This model can be easily used and deployed using HuggingFace's ecosystem. This needs transformers and accelerate installed. The model can be downloaded as follows:

Intended Use

This model is being created in order to enable public research on large language models (LLMs). LLMs are intended to be used for language generation or as a pretrained base model that can be further fine-tuned for specific tasks. Use cases below are not exhaustive.

Direct Use

  • Text generation

  • Exploring characteristics of language generated by a language model

    • Examples: Cloze tests, counterfactuals, generations with reframings

Downstream Use

  • Tasks that leverage language models include: Information Extraction, Question Answering, Summarization

Misuse and Out-of-scope Use

This section addresses what users ought not do with the model.

See the BLOOM License, Attachment A, for detailed usage restrictions. The below list is non-exhaustive, but lists some easily foreseeable problematic use cases.

Out-of-scope Uses

Using the model in high-stakes settings is out of scope for this model. The model is not designed for critical decisions nor uses with any material consequences on an individual's livelihood or wellbeing. The model outputs content that appears factual but may not be correct.
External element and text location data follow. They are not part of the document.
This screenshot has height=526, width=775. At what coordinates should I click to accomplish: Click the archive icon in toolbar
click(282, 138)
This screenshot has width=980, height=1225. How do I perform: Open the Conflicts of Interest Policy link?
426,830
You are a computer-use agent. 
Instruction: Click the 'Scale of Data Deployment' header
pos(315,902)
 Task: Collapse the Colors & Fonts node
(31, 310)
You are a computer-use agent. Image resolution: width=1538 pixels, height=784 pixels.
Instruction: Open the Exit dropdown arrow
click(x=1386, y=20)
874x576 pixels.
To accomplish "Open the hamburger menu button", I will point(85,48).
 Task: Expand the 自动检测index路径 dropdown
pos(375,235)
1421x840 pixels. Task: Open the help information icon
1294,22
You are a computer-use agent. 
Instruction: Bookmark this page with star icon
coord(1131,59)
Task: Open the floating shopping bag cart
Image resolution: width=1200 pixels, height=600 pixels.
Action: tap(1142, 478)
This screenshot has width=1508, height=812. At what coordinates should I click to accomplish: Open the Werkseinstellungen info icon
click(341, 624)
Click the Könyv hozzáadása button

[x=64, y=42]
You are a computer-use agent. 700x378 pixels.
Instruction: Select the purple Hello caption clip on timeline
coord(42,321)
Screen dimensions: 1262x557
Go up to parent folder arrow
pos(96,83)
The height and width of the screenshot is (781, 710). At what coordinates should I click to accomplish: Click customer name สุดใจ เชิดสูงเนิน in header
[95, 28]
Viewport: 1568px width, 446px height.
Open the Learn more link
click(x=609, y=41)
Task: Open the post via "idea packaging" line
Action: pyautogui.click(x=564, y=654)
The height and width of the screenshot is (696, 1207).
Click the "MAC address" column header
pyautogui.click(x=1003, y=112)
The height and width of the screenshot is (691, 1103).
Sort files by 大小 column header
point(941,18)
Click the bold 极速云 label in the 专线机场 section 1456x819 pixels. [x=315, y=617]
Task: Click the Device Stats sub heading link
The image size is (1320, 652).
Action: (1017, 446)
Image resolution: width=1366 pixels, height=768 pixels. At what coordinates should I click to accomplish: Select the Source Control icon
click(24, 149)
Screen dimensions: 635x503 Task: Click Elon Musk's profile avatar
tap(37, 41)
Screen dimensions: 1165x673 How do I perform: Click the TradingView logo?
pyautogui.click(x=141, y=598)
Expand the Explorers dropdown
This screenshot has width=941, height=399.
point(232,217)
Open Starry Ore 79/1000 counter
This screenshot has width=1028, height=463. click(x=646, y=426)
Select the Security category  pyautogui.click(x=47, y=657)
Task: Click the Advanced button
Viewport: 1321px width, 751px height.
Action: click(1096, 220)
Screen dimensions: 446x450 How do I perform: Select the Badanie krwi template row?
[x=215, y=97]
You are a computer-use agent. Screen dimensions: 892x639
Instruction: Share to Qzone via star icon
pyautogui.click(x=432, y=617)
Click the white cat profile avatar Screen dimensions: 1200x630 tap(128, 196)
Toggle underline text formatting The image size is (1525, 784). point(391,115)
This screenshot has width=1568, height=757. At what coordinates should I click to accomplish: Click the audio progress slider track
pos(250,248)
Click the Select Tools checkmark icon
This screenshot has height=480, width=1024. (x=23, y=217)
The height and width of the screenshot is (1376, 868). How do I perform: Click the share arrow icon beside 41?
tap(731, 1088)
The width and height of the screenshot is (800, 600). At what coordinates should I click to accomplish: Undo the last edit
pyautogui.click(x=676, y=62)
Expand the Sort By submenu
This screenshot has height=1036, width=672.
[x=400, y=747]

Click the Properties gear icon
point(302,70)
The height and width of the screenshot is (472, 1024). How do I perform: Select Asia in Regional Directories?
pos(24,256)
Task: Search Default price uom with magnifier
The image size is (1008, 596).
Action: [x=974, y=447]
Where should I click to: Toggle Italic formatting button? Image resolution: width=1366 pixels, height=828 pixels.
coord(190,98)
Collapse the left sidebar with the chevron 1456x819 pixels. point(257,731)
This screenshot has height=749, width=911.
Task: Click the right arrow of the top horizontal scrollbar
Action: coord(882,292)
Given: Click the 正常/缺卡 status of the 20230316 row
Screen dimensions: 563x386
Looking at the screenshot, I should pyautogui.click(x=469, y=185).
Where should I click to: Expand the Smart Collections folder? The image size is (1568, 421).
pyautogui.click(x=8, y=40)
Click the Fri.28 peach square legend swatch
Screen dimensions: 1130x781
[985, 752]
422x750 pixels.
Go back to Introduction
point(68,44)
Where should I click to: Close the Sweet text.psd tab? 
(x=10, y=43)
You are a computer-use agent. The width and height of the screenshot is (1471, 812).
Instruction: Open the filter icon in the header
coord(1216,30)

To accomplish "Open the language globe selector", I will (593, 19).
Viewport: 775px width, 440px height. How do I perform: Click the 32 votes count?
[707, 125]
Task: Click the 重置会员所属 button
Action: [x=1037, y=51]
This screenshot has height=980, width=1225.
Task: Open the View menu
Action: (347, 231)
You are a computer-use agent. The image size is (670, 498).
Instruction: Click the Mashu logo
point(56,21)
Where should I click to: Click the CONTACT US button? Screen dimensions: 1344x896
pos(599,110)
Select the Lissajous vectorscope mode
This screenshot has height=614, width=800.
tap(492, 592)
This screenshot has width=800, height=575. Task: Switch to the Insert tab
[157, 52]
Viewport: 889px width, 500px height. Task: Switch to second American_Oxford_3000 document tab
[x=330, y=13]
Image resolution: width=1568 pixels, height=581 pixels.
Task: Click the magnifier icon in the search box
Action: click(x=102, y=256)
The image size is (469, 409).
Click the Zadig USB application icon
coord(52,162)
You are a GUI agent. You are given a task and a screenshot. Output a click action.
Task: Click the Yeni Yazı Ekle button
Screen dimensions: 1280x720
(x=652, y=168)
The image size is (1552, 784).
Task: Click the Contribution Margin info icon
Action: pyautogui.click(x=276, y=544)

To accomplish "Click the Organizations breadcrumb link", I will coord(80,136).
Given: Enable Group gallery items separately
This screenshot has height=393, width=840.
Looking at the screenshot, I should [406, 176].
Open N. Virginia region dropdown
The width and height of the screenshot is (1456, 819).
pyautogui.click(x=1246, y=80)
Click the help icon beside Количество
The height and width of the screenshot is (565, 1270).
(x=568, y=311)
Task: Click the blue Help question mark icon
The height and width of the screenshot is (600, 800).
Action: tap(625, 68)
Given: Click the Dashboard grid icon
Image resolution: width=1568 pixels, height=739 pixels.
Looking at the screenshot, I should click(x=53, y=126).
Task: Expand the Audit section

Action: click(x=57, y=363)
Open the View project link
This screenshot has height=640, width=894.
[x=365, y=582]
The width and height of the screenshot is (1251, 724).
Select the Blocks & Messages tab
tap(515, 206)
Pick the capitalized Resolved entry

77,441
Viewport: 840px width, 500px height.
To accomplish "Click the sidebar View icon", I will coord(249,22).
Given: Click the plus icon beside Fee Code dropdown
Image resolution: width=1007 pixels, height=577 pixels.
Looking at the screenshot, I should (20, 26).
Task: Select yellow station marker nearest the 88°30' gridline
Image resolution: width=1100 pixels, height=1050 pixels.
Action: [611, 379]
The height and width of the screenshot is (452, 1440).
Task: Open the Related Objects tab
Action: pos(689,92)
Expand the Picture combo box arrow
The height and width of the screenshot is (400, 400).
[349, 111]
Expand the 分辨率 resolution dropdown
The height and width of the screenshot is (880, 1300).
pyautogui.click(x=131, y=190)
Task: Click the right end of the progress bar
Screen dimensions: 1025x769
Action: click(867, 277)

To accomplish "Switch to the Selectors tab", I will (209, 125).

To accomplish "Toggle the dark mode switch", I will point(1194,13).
Out-of-scope Uses Include:

  • Usage in biomedical domains, political and legal domains, or finance domains

  • Usage for evaluating or scoring individuals, such as for employment, education, or credit

  • Applying the model for critical automatic decisions, generating factual content, creating reliable summaries, or generating predictions that must be correct

Misuse

Intentionally using the model for harm, violating human rights, or other kinds of malicious activities, is a misuse of this model. This includes:

  • Spam generation

  • Disinformation and influence operations

  • Disparagement and defamation

  • Harassment and abuse

  • Deception

  • Unconsented impersonation and imitation

  • Unconsented surveillance

  • Generating content without attribution to the model, as specified in the RAIL License, Use Restrictions

Intended Users

Direct Users

  • General Public

  • Researchers

  • Students

  • Educators

  • Engineers/developers

  • Non-commercial entities

  • Community advocates, including human and civil rights groups

Indirect Users

Others Affected (Parties Prenantes)

  • People and groups referred to by the LLM

  • People and groups exposed to outputs of, or decisions based on, the LLM

  • People and groups whose original work is included in the LLM


Risks and Limitations

This section identifies foreseeable harms and misunderstandings.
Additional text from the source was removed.